++++ DATA SHOWN

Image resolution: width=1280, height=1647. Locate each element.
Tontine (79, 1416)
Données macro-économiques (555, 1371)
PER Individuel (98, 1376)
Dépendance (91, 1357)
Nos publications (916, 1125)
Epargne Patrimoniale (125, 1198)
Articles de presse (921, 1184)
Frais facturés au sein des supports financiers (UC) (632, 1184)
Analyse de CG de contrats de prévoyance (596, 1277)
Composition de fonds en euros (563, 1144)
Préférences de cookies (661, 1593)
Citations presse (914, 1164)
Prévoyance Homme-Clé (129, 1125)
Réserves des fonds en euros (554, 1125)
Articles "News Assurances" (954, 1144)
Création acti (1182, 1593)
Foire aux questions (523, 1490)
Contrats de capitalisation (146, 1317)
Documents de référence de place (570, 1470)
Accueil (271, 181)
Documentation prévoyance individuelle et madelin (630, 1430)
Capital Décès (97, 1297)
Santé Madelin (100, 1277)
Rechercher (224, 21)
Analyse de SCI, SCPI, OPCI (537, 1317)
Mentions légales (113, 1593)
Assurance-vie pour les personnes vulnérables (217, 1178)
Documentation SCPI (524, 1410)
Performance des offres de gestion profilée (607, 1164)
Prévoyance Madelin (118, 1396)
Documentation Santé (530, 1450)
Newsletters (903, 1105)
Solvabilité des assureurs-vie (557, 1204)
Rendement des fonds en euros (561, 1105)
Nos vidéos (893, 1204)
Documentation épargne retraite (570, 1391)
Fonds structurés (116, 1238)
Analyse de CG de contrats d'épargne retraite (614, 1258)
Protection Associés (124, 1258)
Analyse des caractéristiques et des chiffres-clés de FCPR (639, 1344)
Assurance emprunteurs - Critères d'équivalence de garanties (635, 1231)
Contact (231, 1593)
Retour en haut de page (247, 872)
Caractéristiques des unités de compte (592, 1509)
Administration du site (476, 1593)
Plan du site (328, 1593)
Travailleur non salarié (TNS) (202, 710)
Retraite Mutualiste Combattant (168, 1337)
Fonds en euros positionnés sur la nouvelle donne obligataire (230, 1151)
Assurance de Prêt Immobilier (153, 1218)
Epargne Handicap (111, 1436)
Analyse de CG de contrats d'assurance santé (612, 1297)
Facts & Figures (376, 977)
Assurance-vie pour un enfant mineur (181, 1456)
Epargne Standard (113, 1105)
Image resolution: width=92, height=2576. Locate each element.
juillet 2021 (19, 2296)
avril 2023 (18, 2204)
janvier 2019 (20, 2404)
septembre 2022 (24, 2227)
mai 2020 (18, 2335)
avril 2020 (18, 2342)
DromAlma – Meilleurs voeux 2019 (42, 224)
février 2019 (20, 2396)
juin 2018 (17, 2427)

++++++++

* [WORK ITEM] Look above for the line with "Santé Madelin (100, 1277)"; retype exactly that line, every line after it up to the line with "Newsletters (903, 1105)", and that line too, nothing else.

* [ANSWER FOR THIS EXERCISE]
Santé Madelin (100, 1277)
Rechercher (224, 21)
Analyse de SCI, SCPI, OPCI (537, 1317)
Mentions légales (113, 1593)
Assurance-vie pour les personnes vulnérables (217, 1178)
Documentation SCPI (524, 1410)
Performance des offres de gestion profilée (607, 1164)
Prévoyance Madelin (118, 1396)
Documentation Santé (530, 1450)
Newsletters (903, 1105)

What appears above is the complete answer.